## Directions
Beginning at the line containing "Click the empty-state", repeat each line below exactly up to and including the line containing "You are a GUI". Do not repeat the pictures.

## Given data
Start of Block
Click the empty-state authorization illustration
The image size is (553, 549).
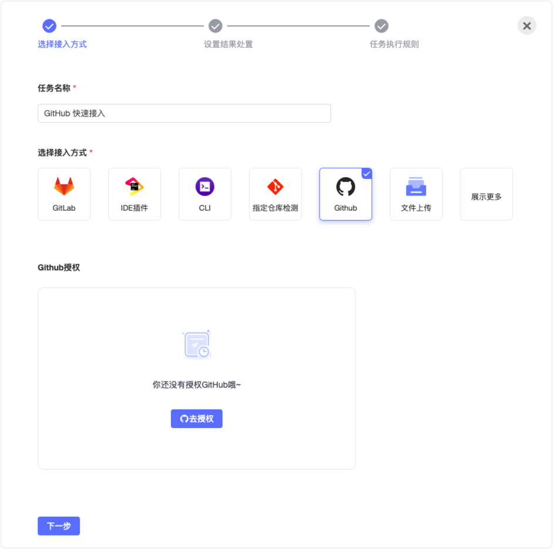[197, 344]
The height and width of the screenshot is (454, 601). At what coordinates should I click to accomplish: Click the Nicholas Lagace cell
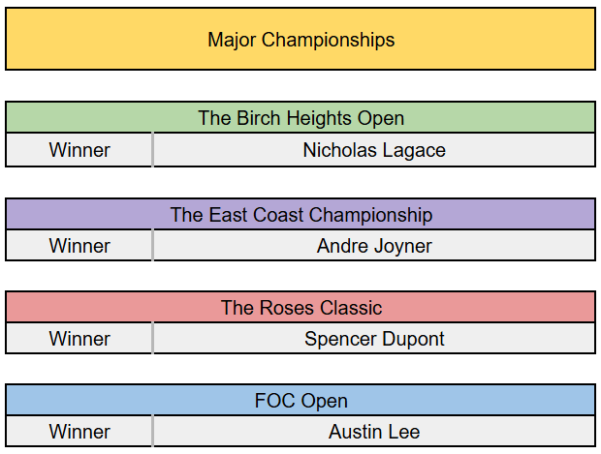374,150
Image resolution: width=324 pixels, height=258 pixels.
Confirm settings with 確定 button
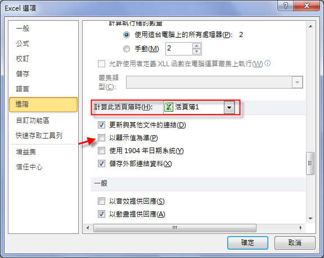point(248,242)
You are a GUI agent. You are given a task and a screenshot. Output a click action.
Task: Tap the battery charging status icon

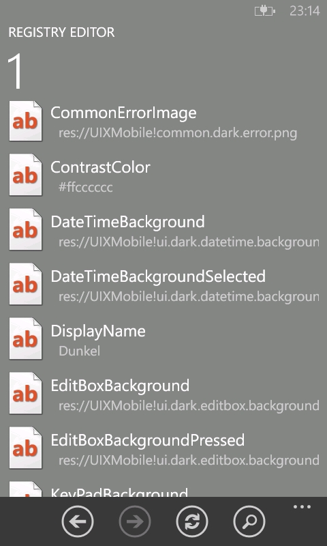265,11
End of Block
Start of Block
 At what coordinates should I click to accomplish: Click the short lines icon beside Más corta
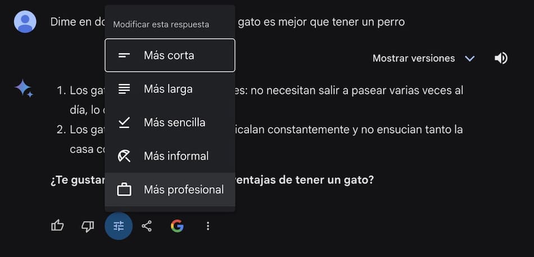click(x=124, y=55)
End of Block
Start of Block
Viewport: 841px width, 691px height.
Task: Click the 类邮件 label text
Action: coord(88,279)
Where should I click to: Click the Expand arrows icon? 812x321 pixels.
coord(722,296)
End of Block
## Written solution
Click the empty-state authorization illustration
The image size is (553, 549).
[197, 344]
The height and width of the screenshot is (454, 601). At what coordinates should I click to accomplish: Click the Nicholas Lagace cell
374,150
Image resolution: width=324 pixels, height=258 pixels.
Confirm settings with 確定 button
point(248,242)
You are a GUI agent. You are given a task and a screenshot. Output a click action.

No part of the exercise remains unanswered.